- [Records to use]

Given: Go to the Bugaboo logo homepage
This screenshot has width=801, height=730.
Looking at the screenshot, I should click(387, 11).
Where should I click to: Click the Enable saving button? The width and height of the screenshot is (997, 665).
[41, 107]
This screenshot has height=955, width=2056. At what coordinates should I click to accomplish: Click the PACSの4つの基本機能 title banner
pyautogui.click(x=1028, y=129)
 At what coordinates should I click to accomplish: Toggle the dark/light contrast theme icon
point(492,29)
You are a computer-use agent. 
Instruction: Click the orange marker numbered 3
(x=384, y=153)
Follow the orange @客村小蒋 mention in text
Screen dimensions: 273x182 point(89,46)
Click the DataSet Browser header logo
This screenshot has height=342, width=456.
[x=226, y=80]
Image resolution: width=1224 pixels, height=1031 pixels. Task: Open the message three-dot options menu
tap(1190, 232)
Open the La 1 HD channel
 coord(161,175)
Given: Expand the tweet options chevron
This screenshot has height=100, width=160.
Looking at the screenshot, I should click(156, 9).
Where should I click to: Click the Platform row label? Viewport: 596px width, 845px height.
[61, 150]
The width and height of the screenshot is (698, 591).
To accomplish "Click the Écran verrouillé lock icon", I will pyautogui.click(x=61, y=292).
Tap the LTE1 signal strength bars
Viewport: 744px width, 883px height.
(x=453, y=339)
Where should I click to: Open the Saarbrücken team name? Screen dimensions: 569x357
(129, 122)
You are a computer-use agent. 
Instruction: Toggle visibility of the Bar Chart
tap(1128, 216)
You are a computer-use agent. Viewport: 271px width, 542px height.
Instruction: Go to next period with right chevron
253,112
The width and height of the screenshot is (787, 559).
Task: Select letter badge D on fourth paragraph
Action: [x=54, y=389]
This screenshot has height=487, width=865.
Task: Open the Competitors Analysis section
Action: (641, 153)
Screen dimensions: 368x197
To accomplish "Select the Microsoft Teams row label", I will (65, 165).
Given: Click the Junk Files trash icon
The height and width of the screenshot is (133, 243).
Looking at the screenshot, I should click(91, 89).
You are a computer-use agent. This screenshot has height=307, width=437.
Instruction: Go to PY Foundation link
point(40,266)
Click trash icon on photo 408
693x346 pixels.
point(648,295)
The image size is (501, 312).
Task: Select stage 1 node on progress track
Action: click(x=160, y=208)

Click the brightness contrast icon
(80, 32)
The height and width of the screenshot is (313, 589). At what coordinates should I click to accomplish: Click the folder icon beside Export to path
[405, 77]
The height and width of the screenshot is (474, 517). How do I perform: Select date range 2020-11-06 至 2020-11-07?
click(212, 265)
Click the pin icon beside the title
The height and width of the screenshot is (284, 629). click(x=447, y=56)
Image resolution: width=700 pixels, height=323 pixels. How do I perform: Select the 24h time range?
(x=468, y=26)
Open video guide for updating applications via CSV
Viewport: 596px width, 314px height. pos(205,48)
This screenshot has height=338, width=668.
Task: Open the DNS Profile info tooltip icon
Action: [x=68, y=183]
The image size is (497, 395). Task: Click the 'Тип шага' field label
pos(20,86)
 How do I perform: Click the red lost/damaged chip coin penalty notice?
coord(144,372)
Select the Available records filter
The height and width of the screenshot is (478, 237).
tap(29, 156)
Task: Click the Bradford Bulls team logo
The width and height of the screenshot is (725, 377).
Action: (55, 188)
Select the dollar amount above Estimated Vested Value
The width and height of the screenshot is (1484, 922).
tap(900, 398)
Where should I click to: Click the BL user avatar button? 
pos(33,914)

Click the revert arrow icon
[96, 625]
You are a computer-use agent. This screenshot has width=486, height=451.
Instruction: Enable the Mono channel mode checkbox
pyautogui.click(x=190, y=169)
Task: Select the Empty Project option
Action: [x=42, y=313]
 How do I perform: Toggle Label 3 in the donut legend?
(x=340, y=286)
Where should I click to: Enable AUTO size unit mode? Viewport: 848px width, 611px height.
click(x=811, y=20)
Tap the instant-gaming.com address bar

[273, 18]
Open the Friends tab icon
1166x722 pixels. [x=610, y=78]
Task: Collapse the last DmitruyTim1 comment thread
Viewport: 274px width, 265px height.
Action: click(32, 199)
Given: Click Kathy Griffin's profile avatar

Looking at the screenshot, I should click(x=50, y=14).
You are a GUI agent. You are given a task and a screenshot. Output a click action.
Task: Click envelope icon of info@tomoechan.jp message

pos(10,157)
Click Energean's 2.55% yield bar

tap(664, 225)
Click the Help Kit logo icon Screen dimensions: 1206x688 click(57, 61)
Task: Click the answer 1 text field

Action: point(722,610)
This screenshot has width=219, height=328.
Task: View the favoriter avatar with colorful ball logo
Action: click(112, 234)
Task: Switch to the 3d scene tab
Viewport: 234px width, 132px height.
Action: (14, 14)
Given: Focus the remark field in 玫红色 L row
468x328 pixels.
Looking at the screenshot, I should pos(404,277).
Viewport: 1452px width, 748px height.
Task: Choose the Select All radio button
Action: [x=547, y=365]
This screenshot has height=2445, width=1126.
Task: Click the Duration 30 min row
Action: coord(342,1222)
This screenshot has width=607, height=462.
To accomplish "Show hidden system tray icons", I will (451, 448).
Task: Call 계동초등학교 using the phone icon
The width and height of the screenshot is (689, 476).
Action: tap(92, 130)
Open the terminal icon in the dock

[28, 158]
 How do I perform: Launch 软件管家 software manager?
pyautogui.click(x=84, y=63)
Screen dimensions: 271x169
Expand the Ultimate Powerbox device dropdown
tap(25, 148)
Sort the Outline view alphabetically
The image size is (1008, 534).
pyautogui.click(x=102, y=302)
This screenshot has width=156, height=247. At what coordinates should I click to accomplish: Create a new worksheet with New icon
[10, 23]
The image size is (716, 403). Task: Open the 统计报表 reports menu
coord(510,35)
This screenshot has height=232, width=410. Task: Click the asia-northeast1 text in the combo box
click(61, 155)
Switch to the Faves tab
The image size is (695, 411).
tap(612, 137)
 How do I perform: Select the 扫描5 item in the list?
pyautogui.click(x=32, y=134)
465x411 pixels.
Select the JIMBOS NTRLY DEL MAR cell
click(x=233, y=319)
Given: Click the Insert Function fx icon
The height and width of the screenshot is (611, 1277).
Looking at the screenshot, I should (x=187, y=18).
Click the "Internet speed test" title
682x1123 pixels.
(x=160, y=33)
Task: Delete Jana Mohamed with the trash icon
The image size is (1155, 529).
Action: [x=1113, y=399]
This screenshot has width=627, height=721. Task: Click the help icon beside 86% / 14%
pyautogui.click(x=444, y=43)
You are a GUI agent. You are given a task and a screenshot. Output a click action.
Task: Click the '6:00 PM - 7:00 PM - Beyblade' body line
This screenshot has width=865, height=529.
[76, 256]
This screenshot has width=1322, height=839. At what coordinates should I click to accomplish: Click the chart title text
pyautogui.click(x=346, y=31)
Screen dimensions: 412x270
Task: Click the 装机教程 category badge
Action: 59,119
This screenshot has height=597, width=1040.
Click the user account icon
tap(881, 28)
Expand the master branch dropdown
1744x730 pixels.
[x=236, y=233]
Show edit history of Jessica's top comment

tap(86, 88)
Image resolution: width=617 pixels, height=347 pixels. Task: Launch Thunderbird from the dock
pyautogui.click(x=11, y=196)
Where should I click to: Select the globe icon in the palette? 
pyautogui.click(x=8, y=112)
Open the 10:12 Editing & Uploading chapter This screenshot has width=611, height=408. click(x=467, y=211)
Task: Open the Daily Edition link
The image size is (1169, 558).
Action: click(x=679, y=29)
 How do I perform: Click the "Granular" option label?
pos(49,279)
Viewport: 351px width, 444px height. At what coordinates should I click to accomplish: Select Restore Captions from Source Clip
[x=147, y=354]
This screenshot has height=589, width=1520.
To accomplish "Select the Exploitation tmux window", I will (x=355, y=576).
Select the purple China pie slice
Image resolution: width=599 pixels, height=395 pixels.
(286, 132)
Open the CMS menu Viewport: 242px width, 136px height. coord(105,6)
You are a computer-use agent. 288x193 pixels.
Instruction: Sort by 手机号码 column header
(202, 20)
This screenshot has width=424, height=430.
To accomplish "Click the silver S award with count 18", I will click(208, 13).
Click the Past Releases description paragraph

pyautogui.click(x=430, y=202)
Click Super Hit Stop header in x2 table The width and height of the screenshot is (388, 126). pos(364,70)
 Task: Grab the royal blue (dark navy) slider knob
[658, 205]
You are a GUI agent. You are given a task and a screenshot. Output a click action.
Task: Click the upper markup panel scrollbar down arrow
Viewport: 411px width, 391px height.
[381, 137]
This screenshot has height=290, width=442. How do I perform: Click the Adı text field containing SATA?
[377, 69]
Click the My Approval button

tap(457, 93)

- [Exercise goal] Which lines above contain "trash"? Show each of them.

- [Output]
Given: Click the Junk Files trash icon
Click trash icon on photo 408
Task: Delete Jana Mohamed with the trash icon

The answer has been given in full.